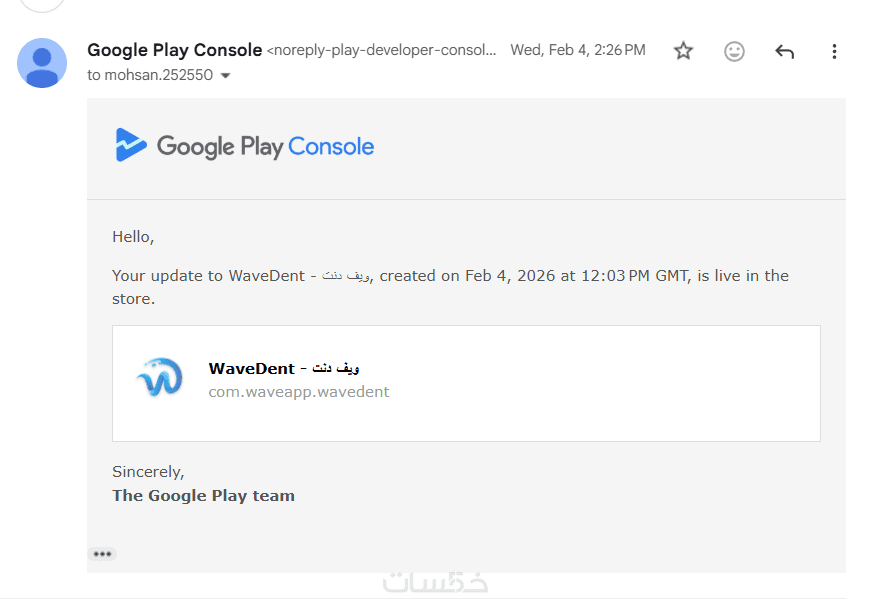Click the WaveDent app icon
The width and height of the screenshot is (871, 605).
160,378
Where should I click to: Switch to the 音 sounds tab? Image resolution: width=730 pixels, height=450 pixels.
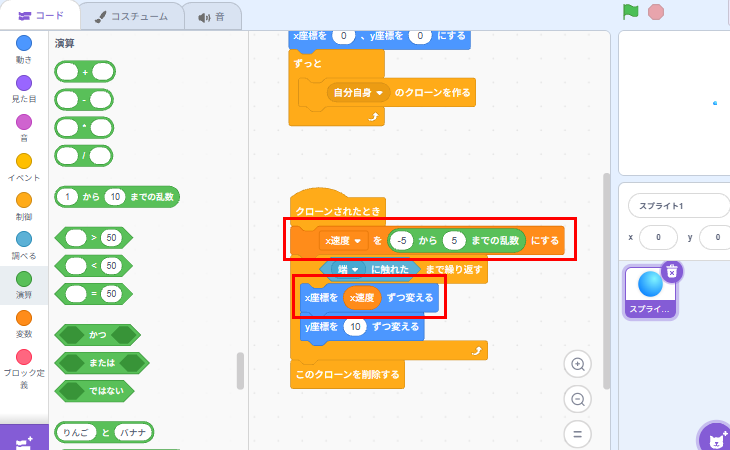(x=212, y=17)
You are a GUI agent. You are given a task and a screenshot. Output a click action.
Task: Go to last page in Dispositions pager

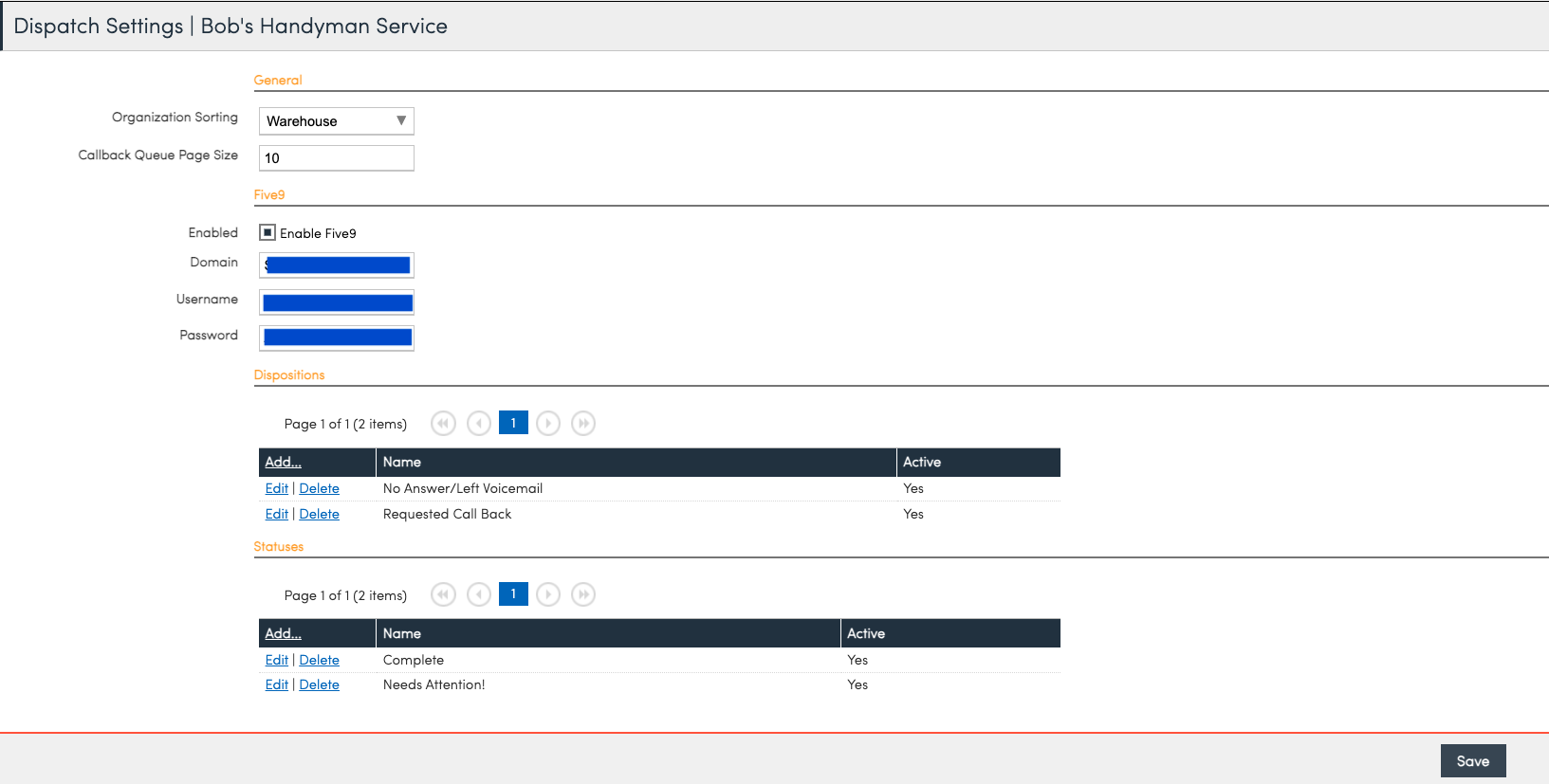click(x=583, y=424)
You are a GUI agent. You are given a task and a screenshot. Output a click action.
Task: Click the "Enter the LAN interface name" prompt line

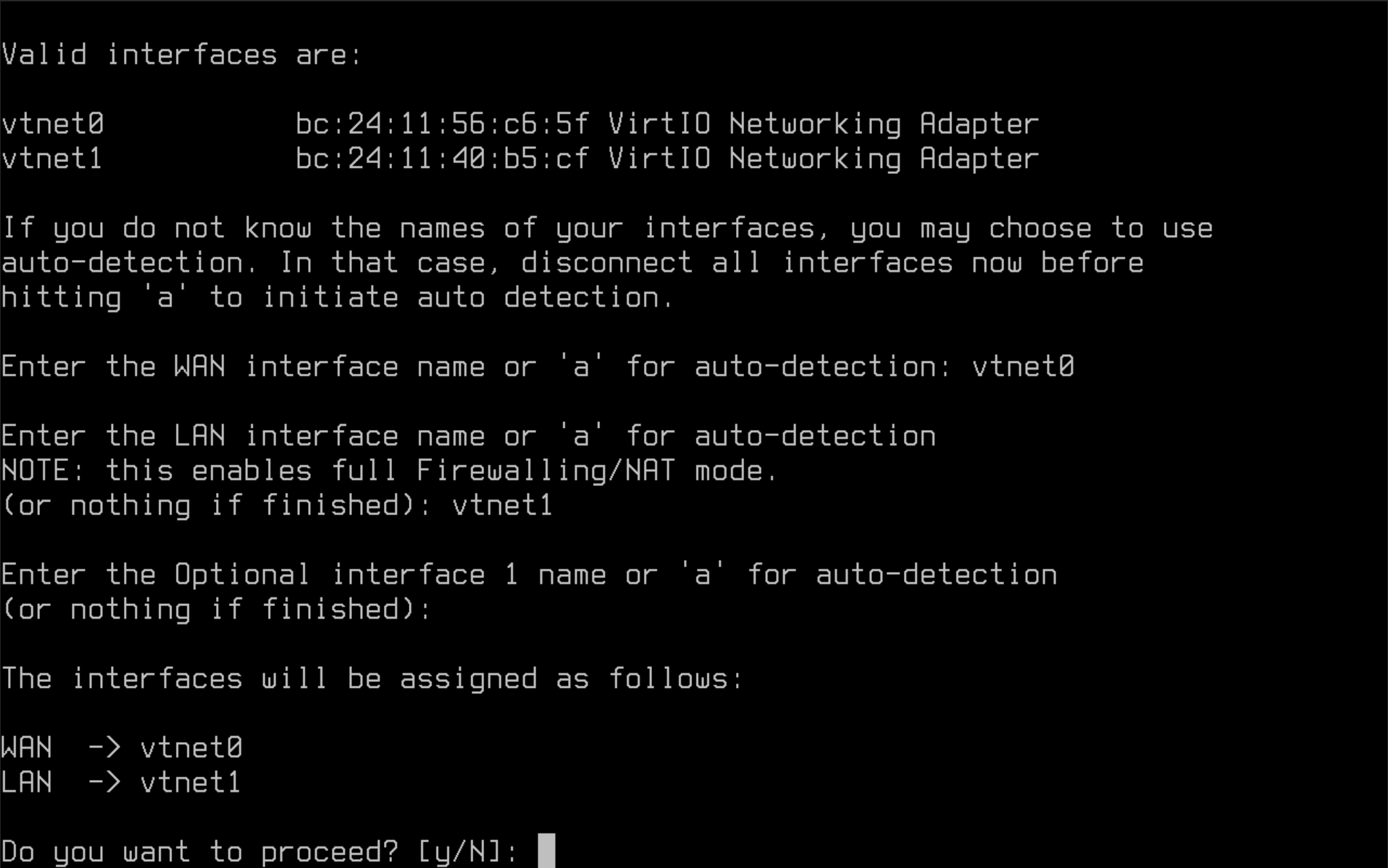click(469, 436)
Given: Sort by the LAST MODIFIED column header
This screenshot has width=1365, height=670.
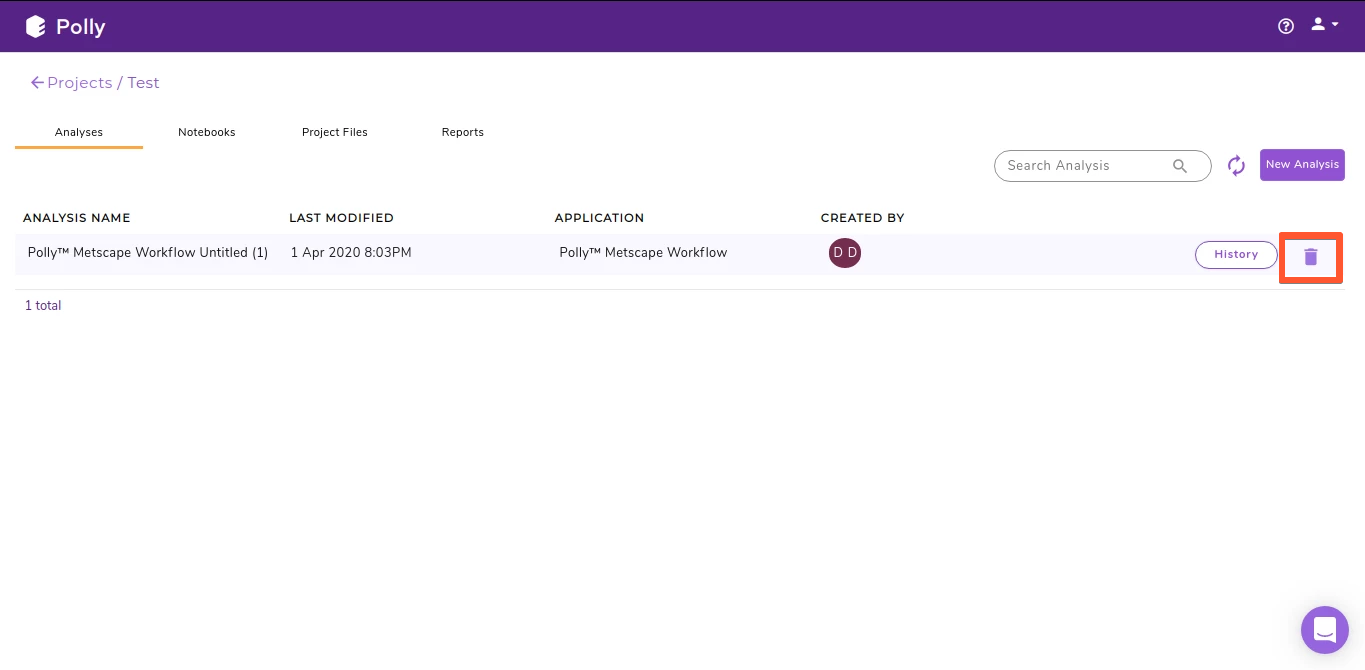Looking at the screenshot, I should pos(343,217).
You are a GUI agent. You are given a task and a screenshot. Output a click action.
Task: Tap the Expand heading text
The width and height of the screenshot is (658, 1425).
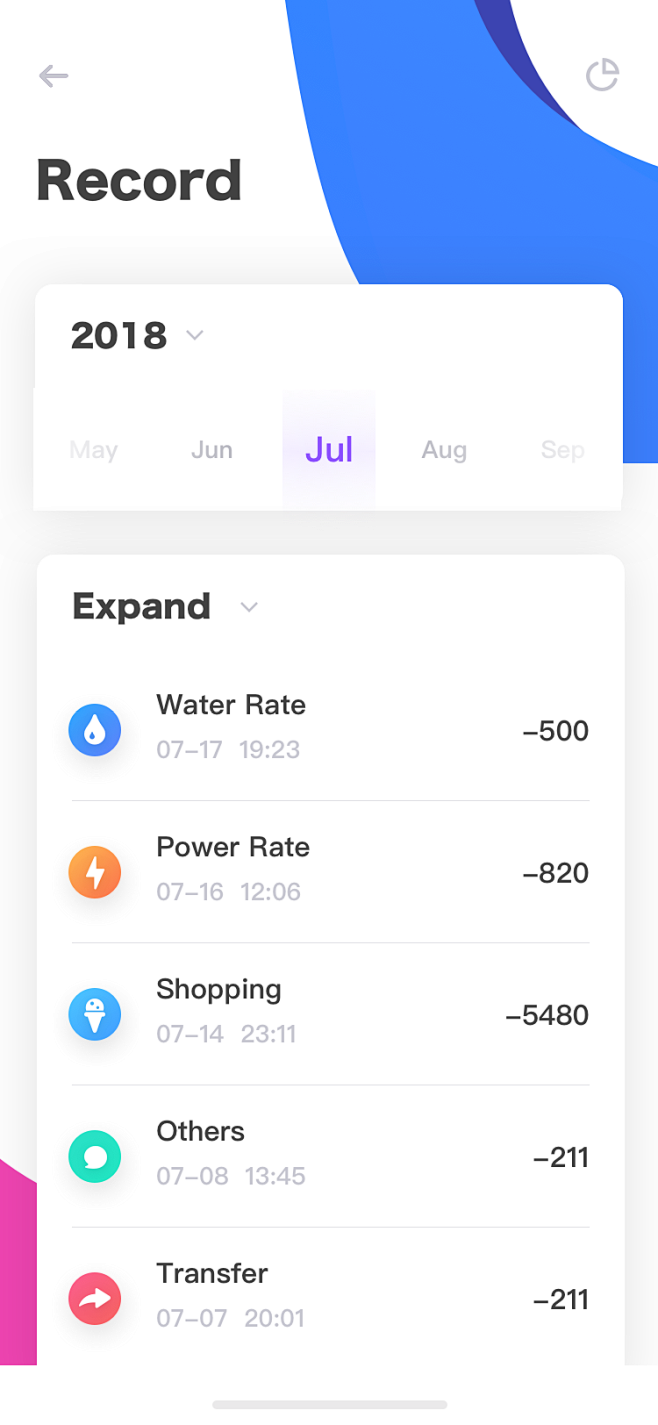pos(141,607)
━━━━━━━━
**TASK STATEMENT**
Write out exactly the stretch of lines that begins with the line containing "The width and height of the screenshot is (658, 1425)." and ends with the last line of the records above, leaving out the pictures.

**YOUR SOLUTION**
The width and height of the screenshot is (658, 1425).
pos(141,607)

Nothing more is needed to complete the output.